Diese Hirninszenierung bräuchte die starke Mit- und Einsprache der Musik. Doch gerade dies leistet der japanische Gastdirigent Tetsuro Ban nicht. Zwar dirigiert er vorzüglich und das Sinfonieorchester Basel reagiert ohne jeden Makel, doch es ergibt sich nur ein erlesenes Pastellmusizieren, schwebend oft, von feinster Wirkung, größter Delikatesse. Gleichwohl, Ban versteckt die Musik, belässt es beim luxurierenden, bisweilen auch fast unhörbaren Klangteppich. Kaum eine Spur von Debussys dramatischem Auflodern nach dem Mord an Pelléas, von dem stechenden Lichteinfall nach der drückenden Höhlenfinsternis.
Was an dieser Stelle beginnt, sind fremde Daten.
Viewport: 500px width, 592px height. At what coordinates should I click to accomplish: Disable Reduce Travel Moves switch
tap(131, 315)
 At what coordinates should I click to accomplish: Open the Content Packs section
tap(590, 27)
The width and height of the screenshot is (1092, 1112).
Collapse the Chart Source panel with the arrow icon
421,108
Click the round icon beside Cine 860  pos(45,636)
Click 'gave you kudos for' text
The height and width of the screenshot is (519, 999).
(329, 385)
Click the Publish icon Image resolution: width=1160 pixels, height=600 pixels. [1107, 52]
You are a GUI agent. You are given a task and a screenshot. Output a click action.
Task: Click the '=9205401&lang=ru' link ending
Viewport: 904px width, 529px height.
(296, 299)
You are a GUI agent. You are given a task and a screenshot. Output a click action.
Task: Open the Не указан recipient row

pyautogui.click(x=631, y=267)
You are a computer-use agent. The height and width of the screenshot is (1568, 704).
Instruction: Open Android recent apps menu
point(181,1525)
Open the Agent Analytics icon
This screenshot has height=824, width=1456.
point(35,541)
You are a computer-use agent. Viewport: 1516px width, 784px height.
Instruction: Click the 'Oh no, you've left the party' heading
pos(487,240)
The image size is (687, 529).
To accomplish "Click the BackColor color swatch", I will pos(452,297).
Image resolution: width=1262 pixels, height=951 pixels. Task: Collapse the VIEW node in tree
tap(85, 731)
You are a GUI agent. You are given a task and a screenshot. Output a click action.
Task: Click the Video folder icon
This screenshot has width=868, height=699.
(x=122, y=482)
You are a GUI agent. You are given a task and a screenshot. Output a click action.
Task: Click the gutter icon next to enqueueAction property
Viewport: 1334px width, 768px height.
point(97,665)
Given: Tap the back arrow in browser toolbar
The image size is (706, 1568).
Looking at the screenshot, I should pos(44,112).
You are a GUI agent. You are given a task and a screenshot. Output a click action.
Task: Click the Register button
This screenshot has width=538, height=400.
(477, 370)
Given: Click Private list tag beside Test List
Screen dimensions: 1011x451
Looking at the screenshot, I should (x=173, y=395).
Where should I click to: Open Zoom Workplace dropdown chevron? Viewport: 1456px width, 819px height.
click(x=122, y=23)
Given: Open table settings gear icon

Schon gar nicht das in seinen Instrumentalsträngen freigelegte Klangbild, die Konturenschärfe, mit denen Boulez, Abbado oder Gielen das Gerücht vom verschwimmenden Impressionismus verabschiedeten. Maya Boogs bietet einen zierlichen, dabei durchaus herben Mélisandensopran und die beiden Baritonisten, den eingesprungenen und für seinen stumm agierenden kranken Kollegen vom Bühnenrand aus singenden Bernd Valentin als in der Höhe firmer, lyrisch-bestimmter Pelléas und Andrew Murphy als im rasenden Zorn kompakter und in der Reduktion sensibler Golaud.